Cette dame traîne depuis des années une maladie alcoolique rebelle qui a, peu à peu, éloigné d’elle ses deux filles. Son mari, resté à ses côtés, supplie ses enfants de venir embrasser leur mère avant qu’il ne soit trop tard. Cette dernière sait que le temps est compté, tant les effets secondaires de cette pathologie s’installent, un peu plus chaque jour. Lors de sa dernière hospitalisation, le gastroentérologue l’a prévenue qu’une goutte d’alcool de plus lui serait fatale. Mais, une autre hospitalisation s’est imposée et la situation devient critique ; l’une de ses filles se déplace enfin. Parce qu’elle est médecin de profession, le gastroentérologue la considère d’emblée comme son interlocutrice privilégiée et exclut son père, pourtant désigné comme personne de confiance par la malade, de toute concertation quant aux décisions à prendre. Ensemble, les deux médecins organisent un transfert au CHU pour envisager une transplantation hépatique… sans même demander l’avis de la principale concernée. Les doutes et inquiétudes exprimés par le mari quant à la pertinence d’une opération menée sur une patiente « à bout de tout » n’ébranleront pas la confiance des praticiens.
La loi du 22 mars 2005 relative aux droits des malades et à la fin de vie (dite « Léonetti ») reconnaît au patient le droit de refuser un traitement. Elle condamne l’acharnement thérapeutique, institue une procédure de décision collégiale et réaffirme le rôle de la personne de confiance, instituée par la loi « Kouchner » en 2002.

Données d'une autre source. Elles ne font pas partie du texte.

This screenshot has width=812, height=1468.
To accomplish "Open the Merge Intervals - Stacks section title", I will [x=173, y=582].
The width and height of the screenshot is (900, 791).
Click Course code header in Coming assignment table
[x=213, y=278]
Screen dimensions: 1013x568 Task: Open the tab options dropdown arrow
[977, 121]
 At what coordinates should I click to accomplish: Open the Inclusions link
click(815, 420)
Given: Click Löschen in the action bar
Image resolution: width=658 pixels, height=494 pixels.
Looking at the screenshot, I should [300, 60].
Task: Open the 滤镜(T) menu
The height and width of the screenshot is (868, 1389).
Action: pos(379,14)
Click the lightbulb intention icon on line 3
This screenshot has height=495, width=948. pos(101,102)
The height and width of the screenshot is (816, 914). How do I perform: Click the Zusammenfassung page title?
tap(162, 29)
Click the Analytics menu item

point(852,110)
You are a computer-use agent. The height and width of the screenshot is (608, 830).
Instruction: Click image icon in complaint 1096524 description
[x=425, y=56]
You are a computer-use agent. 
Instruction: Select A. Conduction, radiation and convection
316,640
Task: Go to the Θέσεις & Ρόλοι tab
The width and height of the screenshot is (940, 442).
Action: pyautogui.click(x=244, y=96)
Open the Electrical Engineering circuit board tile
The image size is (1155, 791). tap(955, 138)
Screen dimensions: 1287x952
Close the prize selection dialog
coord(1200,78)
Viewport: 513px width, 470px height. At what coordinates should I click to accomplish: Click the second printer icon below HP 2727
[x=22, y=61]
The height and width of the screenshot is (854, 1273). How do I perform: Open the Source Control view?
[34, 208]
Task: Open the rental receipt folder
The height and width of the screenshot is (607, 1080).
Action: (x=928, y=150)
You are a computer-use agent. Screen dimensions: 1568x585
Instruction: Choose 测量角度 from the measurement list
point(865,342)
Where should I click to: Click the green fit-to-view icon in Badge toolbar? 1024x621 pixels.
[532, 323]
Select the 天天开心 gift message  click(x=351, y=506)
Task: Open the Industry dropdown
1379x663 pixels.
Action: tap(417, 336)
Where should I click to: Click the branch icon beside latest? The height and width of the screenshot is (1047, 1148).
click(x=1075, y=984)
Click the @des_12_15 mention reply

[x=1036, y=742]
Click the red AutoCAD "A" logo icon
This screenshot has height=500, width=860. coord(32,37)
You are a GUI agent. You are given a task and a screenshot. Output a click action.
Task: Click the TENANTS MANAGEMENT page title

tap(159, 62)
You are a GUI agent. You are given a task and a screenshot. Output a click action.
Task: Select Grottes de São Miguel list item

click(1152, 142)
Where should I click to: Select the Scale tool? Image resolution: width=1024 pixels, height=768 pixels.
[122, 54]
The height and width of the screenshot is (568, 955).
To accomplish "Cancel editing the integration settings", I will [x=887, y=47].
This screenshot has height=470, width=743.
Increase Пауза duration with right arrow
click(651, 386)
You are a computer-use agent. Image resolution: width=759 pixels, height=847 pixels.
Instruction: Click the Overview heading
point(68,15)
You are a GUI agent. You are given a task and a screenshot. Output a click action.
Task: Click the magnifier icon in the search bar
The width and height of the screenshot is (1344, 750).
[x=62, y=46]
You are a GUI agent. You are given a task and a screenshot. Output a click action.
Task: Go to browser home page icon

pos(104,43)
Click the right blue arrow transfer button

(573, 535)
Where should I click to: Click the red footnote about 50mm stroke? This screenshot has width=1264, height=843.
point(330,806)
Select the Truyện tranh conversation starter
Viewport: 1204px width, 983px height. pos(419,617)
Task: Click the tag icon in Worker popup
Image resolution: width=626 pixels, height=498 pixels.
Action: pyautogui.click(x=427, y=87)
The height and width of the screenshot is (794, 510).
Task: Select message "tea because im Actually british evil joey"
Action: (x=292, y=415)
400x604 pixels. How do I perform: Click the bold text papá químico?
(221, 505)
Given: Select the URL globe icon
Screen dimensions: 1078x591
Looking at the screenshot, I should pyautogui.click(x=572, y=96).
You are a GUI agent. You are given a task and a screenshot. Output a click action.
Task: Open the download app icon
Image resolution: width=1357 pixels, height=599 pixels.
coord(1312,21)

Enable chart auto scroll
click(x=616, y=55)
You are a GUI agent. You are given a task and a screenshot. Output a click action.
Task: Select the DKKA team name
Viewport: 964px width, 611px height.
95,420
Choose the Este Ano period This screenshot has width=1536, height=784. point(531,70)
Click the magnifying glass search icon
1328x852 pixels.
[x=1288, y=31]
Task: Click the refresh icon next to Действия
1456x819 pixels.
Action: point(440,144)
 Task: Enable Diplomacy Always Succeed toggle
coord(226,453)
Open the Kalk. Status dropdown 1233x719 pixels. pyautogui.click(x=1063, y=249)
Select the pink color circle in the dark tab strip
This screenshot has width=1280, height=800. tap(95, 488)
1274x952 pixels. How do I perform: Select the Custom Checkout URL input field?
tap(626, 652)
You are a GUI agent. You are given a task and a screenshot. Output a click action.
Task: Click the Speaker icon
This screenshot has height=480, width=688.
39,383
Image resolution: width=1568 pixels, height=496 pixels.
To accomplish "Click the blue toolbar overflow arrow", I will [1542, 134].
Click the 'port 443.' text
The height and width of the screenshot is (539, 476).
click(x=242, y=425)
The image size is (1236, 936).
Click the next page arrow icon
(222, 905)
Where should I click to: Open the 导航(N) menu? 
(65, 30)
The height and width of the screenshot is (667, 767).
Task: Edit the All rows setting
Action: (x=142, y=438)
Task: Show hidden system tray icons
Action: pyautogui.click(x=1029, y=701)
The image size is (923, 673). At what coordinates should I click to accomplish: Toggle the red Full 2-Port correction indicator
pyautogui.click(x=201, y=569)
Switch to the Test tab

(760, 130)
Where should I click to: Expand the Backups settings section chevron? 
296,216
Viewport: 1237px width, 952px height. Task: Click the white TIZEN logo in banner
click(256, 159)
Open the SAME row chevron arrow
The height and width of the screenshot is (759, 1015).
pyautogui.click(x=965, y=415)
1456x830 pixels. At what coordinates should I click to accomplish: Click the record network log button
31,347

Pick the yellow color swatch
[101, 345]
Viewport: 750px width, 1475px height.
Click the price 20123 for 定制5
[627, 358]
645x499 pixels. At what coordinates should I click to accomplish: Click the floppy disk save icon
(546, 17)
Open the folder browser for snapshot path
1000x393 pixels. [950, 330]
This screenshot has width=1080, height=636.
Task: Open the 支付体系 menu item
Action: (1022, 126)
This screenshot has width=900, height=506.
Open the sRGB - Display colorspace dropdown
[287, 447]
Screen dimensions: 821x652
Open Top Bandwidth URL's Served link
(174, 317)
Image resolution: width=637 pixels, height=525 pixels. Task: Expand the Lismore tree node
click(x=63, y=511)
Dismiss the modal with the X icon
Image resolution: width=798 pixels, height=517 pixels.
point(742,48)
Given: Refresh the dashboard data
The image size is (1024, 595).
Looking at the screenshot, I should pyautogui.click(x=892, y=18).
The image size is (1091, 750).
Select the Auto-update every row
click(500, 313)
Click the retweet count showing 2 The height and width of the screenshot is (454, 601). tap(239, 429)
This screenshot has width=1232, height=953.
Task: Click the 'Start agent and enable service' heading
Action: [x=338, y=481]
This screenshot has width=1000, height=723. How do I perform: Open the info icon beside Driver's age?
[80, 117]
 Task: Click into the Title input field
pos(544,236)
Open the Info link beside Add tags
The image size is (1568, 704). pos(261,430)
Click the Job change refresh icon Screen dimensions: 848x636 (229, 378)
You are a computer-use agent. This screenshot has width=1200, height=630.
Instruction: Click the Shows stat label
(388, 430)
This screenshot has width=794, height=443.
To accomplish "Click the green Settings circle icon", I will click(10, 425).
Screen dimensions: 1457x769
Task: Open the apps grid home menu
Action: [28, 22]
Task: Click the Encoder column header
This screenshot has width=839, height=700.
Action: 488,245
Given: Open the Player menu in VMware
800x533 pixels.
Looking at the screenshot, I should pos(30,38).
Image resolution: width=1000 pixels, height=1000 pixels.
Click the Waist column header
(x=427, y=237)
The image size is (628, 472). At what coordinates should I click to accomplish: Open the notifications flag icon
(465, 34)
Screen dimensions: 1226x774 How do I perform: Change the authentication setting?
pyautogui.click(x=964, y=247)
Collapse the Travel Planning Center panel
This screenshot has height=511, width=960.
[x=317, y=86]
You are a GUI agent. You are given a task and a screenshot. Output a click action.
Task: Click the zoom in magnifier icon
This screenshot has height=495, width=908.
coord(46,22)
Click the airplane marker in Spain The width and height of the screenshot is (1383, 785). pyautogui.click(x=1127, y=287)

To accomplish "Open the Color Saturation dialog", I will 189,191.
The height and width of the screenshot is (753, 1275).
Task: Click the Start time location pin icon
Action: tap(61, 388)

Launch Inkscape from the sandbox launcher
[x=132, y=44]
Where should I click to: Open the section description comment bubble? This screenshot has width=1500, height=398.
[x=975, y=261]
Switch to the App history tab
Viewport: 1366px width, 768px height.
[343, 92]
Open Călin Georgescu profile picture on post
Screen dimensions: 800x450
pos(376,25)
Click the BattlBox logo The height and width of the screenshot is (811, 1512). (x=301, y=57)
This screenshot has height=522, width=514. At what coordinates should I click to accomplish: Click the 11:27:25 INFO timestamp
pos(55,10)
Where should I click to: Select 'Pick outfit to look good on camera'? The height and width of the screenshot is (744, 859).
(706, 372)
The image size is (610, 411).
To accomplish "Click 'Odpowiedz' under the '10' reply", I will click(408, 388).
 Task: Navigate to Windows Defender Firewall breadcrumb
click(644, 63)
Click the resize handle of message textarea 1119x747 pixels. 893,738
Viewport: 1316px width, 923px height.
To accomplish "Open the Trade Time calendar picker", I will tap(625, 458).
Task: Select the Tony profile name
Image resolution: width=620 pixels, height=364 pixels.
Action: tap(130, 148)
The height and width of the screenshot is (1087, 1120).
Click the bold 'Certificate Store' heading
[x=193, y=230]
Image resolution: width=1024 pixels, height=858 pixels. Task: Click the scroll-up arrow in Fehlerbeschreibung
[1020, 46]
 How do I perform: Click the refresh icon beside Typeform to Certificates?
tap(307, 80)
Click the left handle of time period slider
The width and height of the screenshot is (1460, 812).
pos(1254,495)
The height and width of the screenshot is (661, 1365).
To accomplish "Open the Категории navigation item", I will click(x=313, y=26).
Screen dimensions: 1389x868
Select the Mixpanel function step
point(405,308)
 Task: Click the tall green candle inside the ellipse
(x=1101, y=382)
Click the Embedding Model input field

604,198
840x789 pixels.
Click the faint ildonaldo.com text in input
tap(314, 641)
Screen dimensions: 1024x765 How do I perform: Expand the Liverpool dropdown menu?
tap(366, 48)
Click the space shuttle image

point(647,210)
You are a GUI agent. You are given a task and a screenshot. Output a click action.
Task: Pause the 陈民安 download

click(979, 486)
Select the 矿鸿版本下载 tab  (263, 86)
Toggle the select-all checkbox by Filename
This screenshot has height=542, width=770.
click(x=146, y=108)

Pourtant, des années après, l’histoire de cette femme atteste que certains médecins continuent de prendre des décisions sans poser les bonnes questions, aux bonnes personnes, au bon moment. Ils ne sont toujours pas prêts à considérer la personne malade ou handicapée comme quelqu'un qui veut, qui peut et qui doit disposer de son libre arbitre.